> _RECORD LIST_:
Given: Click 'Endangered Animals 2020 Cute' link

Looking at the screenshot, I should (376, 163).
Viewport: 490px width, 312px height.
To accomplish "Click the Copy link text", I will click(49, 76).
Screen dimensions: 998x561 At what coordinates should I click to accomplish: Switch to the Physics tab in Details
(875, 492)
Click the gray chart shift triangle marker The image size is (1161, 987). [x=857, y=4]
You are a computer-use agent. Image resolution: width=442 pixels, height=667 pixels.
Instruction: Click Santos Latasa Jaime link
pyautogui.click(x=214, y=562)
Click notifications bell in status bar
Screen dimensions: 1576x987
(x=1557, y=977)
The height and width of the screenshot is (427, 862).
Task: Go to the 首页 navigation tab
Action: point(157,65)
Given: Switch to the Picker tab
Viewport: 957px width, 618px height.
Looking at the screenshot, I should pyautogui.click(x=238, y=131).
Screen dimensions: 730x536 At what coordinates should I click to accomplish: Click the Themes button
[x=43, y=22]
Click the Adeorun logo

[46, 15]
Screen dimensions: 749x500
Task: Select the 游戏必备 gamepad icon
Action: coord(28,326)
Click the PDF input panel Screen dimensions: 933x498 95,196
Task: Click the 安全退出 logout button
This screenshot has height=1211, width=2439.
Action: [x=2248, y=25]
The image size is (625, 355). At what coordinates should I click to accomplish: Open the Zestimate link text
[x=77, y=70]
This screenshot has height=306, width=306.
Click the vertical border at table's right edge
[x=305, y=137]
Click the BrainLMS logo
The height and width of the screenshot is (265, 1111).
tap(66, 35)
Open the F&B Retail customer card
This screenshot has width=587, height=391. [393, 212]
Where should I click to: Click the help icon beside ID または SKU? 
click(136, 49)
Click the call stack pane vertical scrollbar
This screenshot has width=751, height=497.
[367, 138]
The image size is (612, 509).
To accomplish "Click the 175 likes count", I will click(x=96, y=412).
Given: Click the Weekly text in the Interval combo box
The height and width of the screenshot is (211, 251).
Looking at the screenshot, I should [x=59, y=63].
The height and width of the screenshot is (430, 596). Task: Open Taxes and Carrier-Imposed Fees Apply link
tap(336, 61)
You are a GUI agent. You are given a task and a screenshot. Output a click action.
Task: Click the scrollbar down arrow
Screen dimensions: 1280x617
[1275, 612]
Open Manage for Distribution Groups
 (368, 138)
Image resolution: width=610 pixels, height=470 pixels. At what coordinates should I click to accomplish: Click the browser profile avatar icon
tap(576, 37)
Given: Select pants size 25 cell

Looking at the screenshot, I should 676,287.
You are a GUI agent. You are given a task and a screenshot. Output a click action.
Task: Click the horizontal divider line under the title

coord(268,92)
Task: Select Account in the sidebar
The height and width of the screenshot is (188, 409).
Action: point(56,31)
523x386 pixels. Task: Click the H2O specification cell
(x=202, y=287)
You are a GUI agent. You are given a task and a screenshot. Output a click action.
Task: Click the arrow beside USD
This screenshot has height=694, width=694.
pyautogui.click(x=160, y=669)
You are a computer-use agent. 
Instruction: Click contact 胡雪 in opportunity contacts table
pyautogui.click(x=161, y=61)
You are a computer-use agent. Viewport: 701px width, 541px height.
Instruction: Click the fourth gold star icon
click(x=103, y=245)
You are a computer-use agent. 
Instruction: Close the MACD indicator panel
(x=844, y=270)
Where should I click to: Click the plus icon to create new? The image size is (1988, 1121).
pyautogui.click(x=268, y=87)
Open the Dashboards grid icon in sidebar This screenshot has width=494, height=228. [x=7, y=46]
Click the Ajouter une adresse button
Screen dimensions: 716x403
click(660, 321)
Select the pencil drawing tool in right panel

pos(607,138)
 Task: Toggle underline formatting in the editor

> _INSTRUCTIONS TO FOLLOW_: Rewrite the lines as a Markdown table with the columns Row and Line, beginning at the line that contains "The image size is (612, 509)." and stopping after the last line of the entries. Number each row and leave out blank lines.

> _OUTPUT FOR THIS TASK_:
| Row | Line |
|---|---|
| 1 | The image size is (612, 509). |
| 2 | To accomplish "Click the 175 likes count", I will click(x=96, y=412). |
| 3 | Given: Click the Weekly text in the Interval combo box |
| 4 | The height and width of the screenshot is (211, 251). |
| 5 | Looking at the screenshot, I should [x=59, y=63]. |
| 6 | The height and width of the screenshot is (430, 596). Task: Open Taxes and Carrier-Imposed Fees Apply link |
| 7 | tap(336, 61) |
| 8 | You are a GUI agent. You are given a task and a screenshot. Output a click action. |
| 9 | Task: Click the scrollbar down arrow |
| 10 | Screen dimensions: 1280x617 |
| 11 | [1275, 612] |
| 12 | Open Manage for Distribution Groups |
| 13 |  (368, 138) |
| 14 | Image resolution: width=610 pixels, height=470 pixels. At what coordinates should I click to accomplish: Click the browser profile avatar icon |
| 15 | tap(576, 37) |
| 16 | Given: Select pants size 25 cell |
| 17 | Looking at the screenshot, I should 676,287. |
| 18 | You are a GUI agent. You are given a task and a screenshot. Output a click action. |
| 19 | Task: Click the horizontal divider line under the title |
| 20 | coord(268,92) |
| 21 | Task: Select Account in the sidebar |
| 22 | The height and width of the screenshot is (188, 409). |
| 23 | Action: point(56,31) |
| 24 | 523x386 pixels. Task: Click the H2O specification cell |
| 25 | (x=202, y=287) |
| 26 | You are a GUI agent. You are given a task and a screenshot. Output a click action. |
| 27 | Task: Click the arrow beside USD |
| 28 | This screenshot has height=694, width=694. |
| 29 | pyautogui.click(x=160, y=669) |
| 30 | You are a computer-use agent.  |
| 31 | Instruction: Click contact 胡雪 in opportunity contacts table |
| 32 | pyautogui.click(x=161, y=61) |
| 33 | You are a computer-use agent. Viewport: 701px width, 541px height. |
| 34 | Instruction: Click the fourth gold star icon |
| 35 | click(x=103, y=245) |
| 36 | You are a computer-use agent.  |
| 37 | Instruction: Close the MACD indicator panel |
| 38 | (x=844, y=270) |
| 39 | Where should I click to: Click the plus icon to create new? The image size is (1988, 1121). |
| 40 | pyautogui.click(x=268, y=87) |
| 41 | Open the Dashboards grid icon in sidebar This screenshot has width=494, height=228. [x=7, y=46] |
| 42 | Click the Ajouter une adresse button |
| 43 | Screen dimensions: 716x403 |
| 44 | click(660, 321) |
| 45 | Select the pencil drawing tool in right panel |
| 46 | pos(607,138) |
| 47 |  Task: Toggle underline formatting in the editor |